Some in liberal academic circles regard Laozi as humanity’s first liberal. However, Roderick Long criticizes Laozi’s model, arguing that its inherent structure has limitations when judged by Hayek’s concept of the Great Society, making it unsuitable for accommodating the complexity of modern large-scale civilization. In light of this issue, it is necessary to examine whether Laozi’s order of “non-action” (wu wei, 無爲) can function as a principle of the modern Extended Order.
2. The Measure of Civilization: Population Growth and the Expansion of Knowledge
• The inherent structure of the small-state-with-few-people model: Laozi’s small-state-with-few-people model goes beyond simply envisioning a small country; it seeks a condition in which governance itself is unnecessary by radically minimizing population density. It is a project that views human intellectual ability and desire as the causes of civilizational corruption and violent politics, and seeks to preserve a state of desirelessness by blocking the use of knowledge.
• Problem awareness regarding civilization
① Laozi: Population growth is the result of the intellectual corruption of civilization
② Malthus: Population growth is a sign of civilizational catastrophe
③ Hayek: Population growth is a sign of the expansion of civilization
• Hayek’s view of population: For Hayek, population growth is both the result of civilizational development and a driving force that triggers the creation of new knowledge and the expansion of the division of labor. He interprets population growth not as a crisis of civilization, but as a sign of growth showing that a “self-maintaining order” is functioning successfully.
• The problem of knowledge and population control: From the perspective of spontaneous order, an appropriate population is not a target level that can be designed in advance, but a fluid outcome that emerges in the process of abstract rules operating. Therefore, Laozi’s population control measures, aimed at eliminating knowledge, cannot escape criticism as “constructivist rationalism.”

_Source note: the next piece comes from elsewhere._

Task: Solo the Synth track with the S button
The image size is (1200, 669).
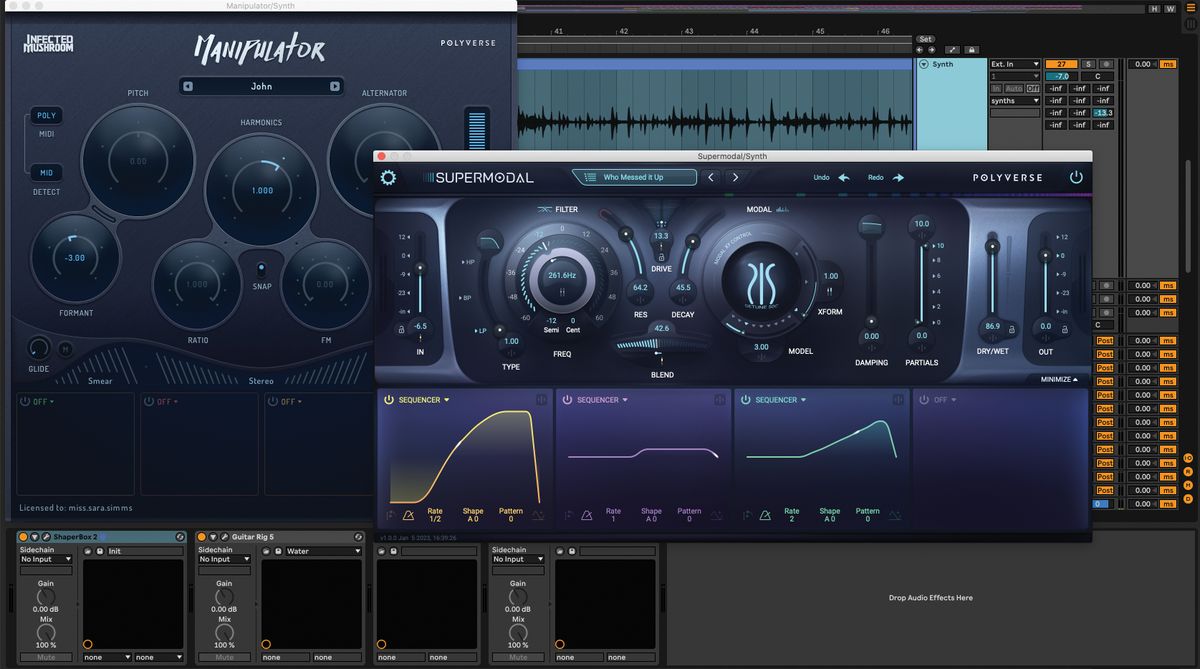Action: [1089, 64]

3. The Nature of Government: “Limited Government” and the “Planned Small State”
• The nature of limited government: The “small government” Hayek seeks refers not to physical size but to a government whose exercise of power is strictly limited by law (the constitution). The role of government is not to force specific outcomes, but to establish fair and abstract institutional conditions that enable individual members to achieve their own purposes.
• The small state as a planned order: Laozi’s small state presupposes a small community in which face-to-face knowledge can be shared, and this inevitably entails the setting of concrete goals and coercion to maintain a specific system. Hayek calls this a “planned order (Taxis)” and warns that “if such rules of the microcosm are applied to the Great Society, civilization may be destroyed.”

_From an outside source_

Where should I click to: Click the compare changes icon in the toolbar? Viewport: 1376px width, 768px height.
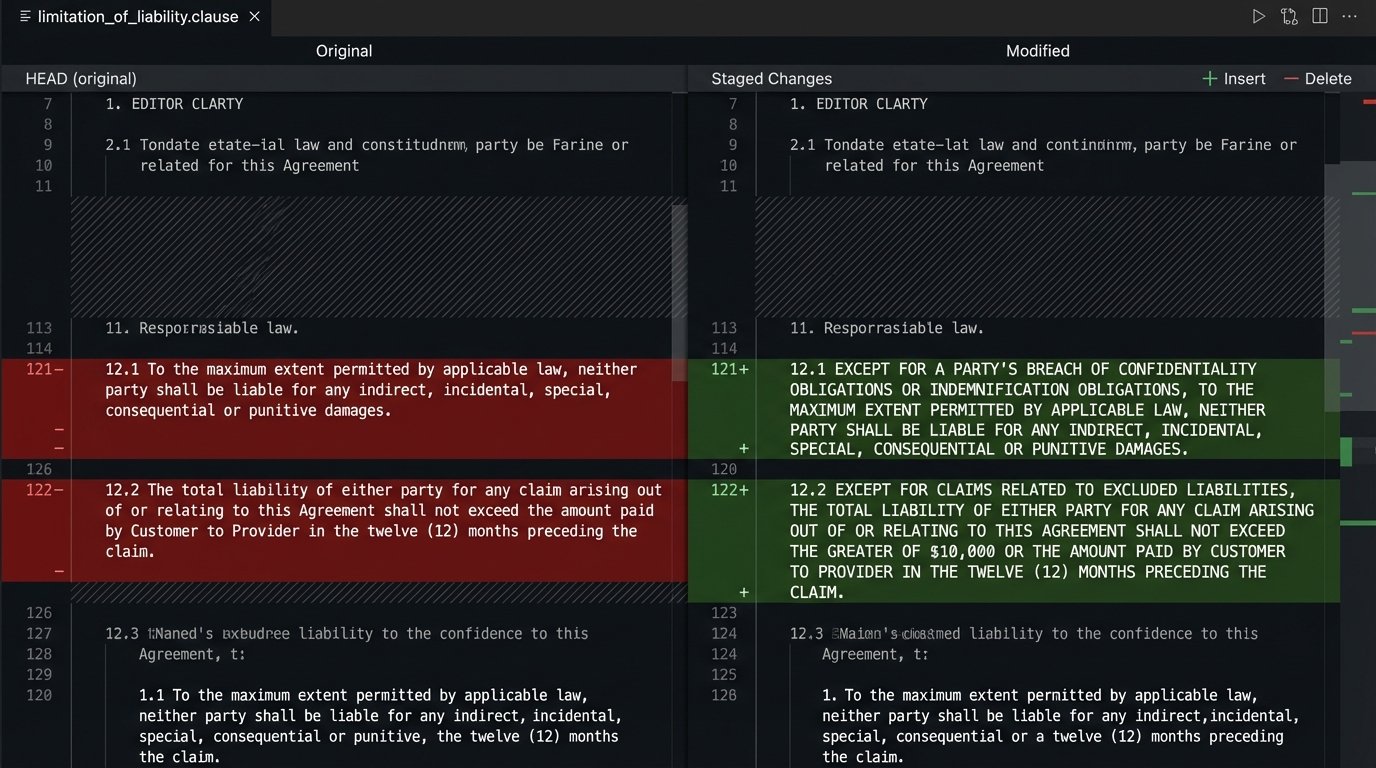click(x=1289, y=16)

4. The Clash of Orders: “Determinism” vs. “Evolutionism”
Laozi’s non-action is meaningful in that it restrains the ruler’s arbitrary greed and exploitation, but by reducing the scale of civilization and blocking the use of knowledge, it results in confining society within a stagnant “closed system.” By contrast, Hayek’s order aims at an “open complex system” that continuously evolves through the use of dispersed knowledge and competition.
• Sima Qian’s assessment: If Laozi’s art of governance were applied to today’s society, it would be like blocking people’s eyes and ears.
• Roderick Long’s assessment: This is not exactly Hayek’s “Great Society.” It is closer to the primitive, acorn-chewing, anarchic stagnation found in Rousseau’s Second Discourse.
5. Conclusion
Laozi’s model of the state provides important insight in that it seeks freedom from state violence, but equating a small state with small government risks diluting the core value of constitutionalism. The true order of liberty is not a retreat achieved by contracting civilization, but a process of continually adapting to the unknown through voluntary cooperation. Therefore, the model needed for modern civilization is not a territorially limited small state, but a government that protects individual liberty by having its power strictly limited by law.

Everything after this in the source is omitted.